Woodmere resident Rabbi Dr. Aaron Glatt applies personal touch to medical care
Mercy Medical Center accommodates the needs of Orthodox Jewish patients and their families with a kosher kitchen.
Since becoming the executive vice president and chief administrative officer at Mercy Medical Center in Rockville Centre two and half years ago, Woodmere resident Rabbi Dr. Aaron Glatt has steered the hospital, which is part of the Catholic Health Services (CHS) of Long Island system, through the changing health care environment.
Recruiting physicians, cutting the turn around time for ambulances bringing patients to the emergency room and creating places to make Orthodox Jews more comfortable are part of Glatt’s plan to make Mercy what he called a “homier” hospital that has the advantages of being part of a system that includes nationally recognized facilities such as St. Francis Hospital in Roslyn.
“Size matters to a certain extant and there are other systems that are larger, but we retain the flavor of a small community hospital with the strength of a bigger system,” said Glatt, who oversees a $200 million annual budget.
Previously the president and chief executive officer at CHS’s St. Joseph Hospital in Bethpage, Glatt, an infectious disease specialist, succeeded Nancy B. Simmons in November 2011. Simmons became executive vice president and CAO of Good Samaritan Hospital Medical Center in West Islip, which is also part of CHS.

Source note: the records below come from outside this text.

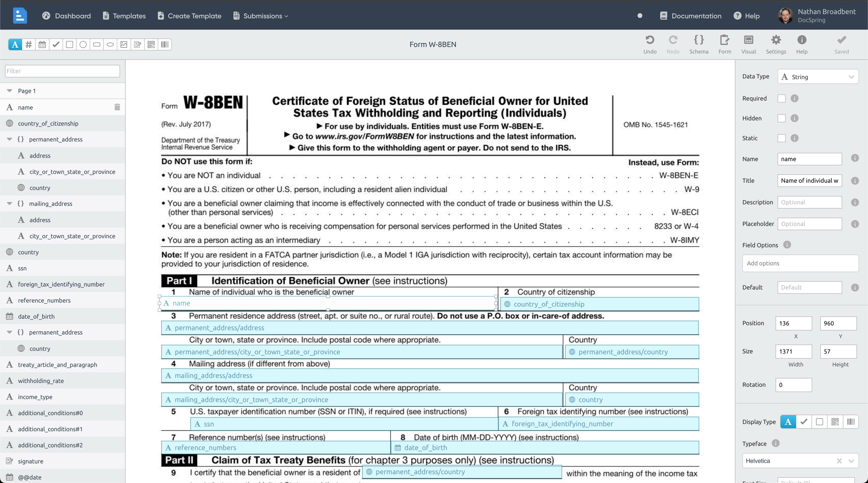Screen dimensions: 868x483
Task: Enable the Hidden checkbox
Action: point(781,118)
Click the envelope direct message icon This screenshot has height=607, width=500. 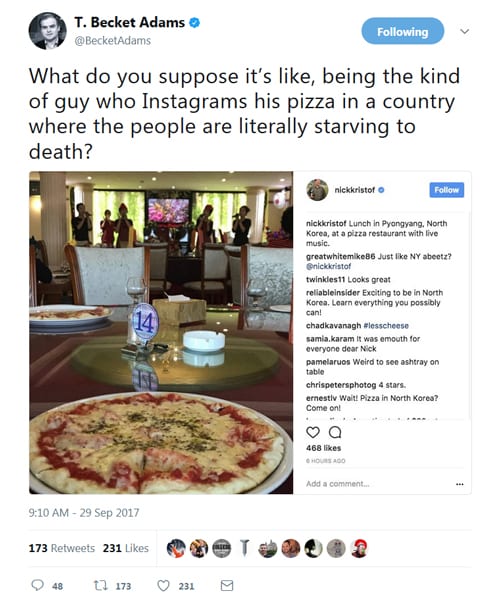click(227, 585)

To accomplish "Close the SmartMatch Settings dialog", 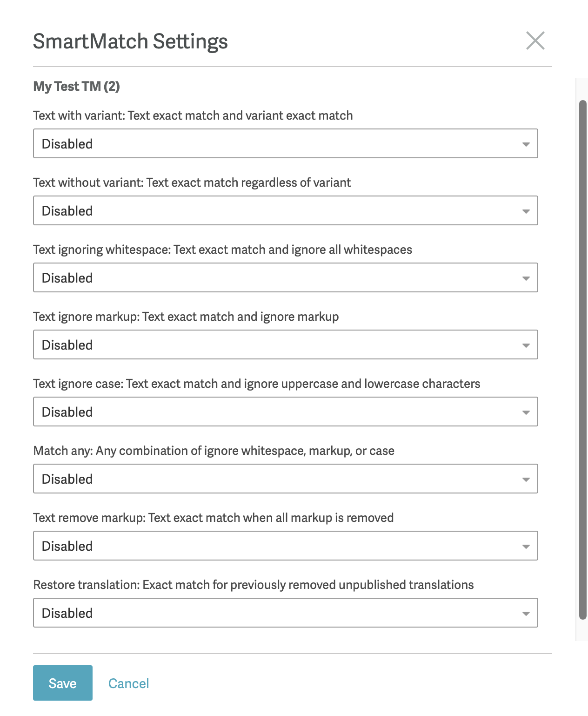I will (x=535, y=41).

Glatt, an assistant rabbi at Congregation Anshei Chesed in Hewlett and an assistant to the rabbi at Young Israel of Woodmere, has used his relationships in the Five Towns to expand Mercy’s treatment offering as he brought in Dr. Eric Freeman to be the director of orthopedic surgery and chief of Sports Medicine. Freeman, who is also the managing partner of South Shore Orthopedic in Cedarhurst, served as the associate physician of the NFL’s Pittsburgh Steelers during a fellowship, doctor for Hewlett High School and has treated all levels of athletes.
“Dr. Glatt had recruited me to come onboard at Mercy two years ago,” Freeman said. “He is an extremely proactive physician and patient friendly. He understands the changing health care environment and is progressive in moving Mercy forward in modern medicine.”